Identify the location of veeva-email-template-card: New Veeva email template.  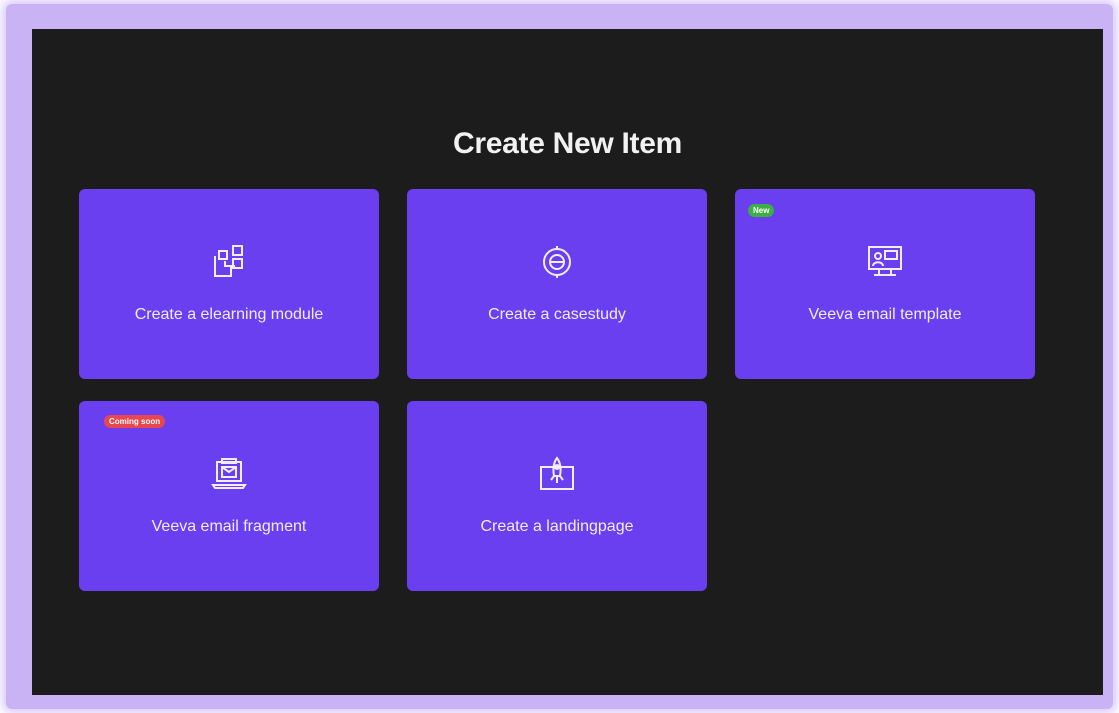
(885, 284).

....................

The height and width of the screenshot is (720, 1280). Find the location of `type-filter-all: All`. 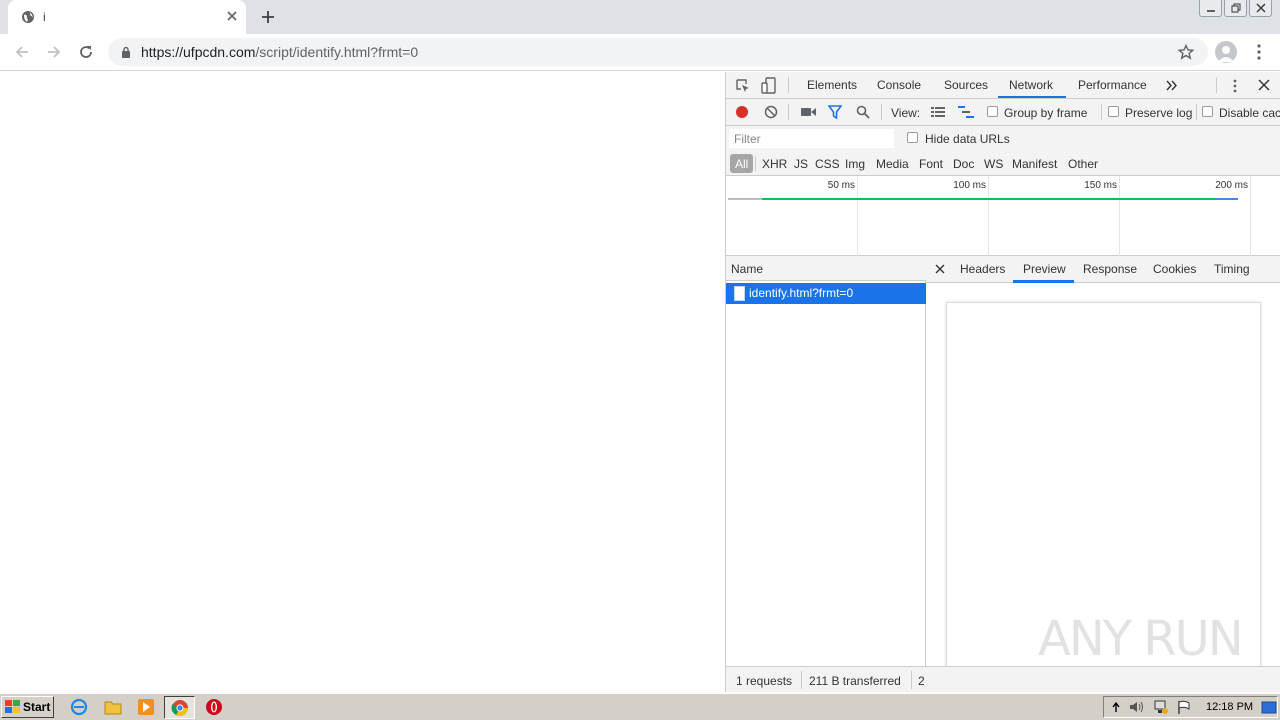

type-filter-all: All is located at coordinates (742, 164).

....................

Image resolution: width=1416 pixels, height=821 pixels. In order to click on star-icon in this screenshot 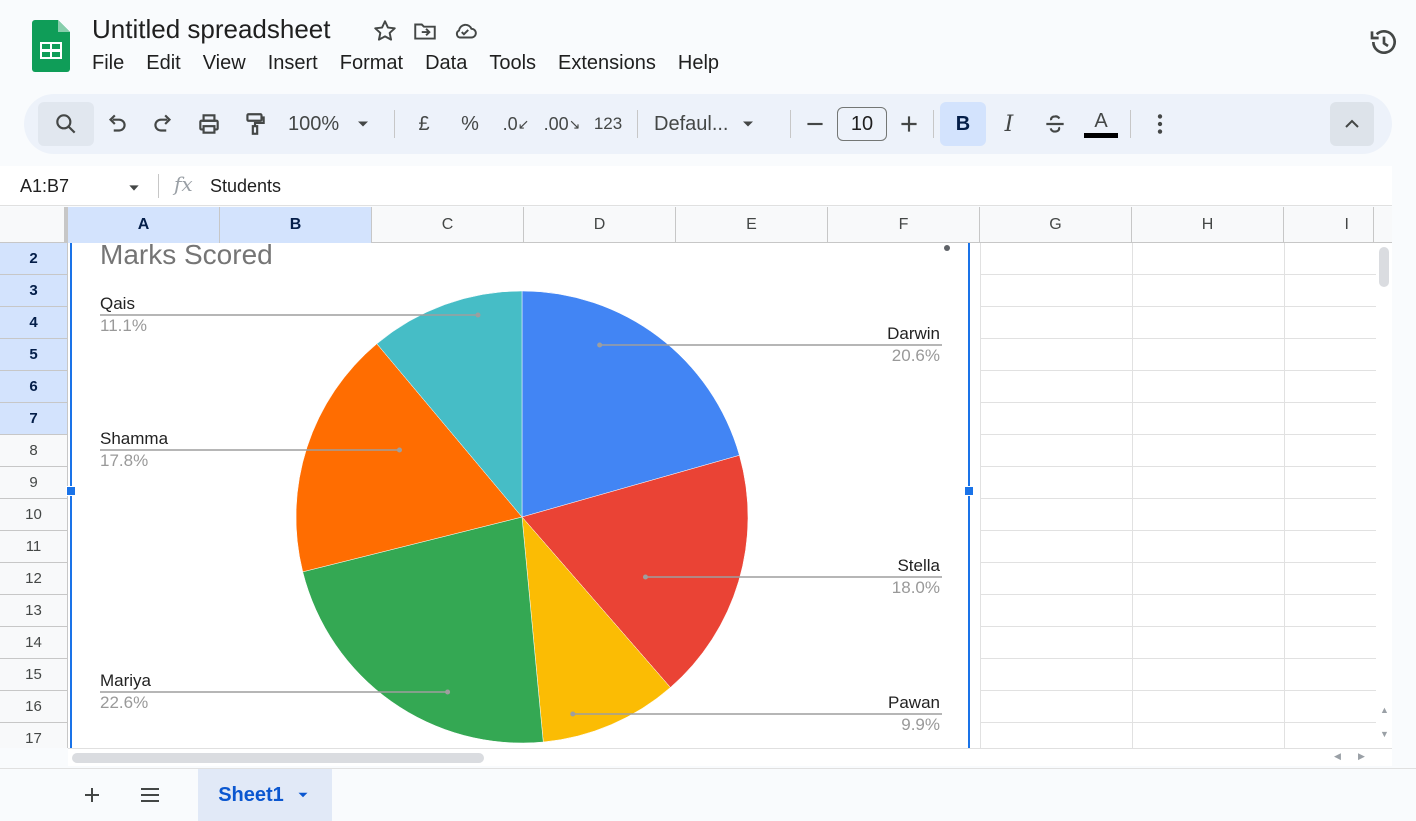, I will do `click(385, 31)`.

....................

• [Exercise]
Put the part of the records that opens with the line containing "Identify the location" and closes with the line containing "(885, 284)." into a numbered list, one line per item, with blank lines left out. Leave the pictures out of your answer.

• [Written answer]
1. Identify the location of veeva-email-template-card: New Veeva email template.  
2. (885, 284).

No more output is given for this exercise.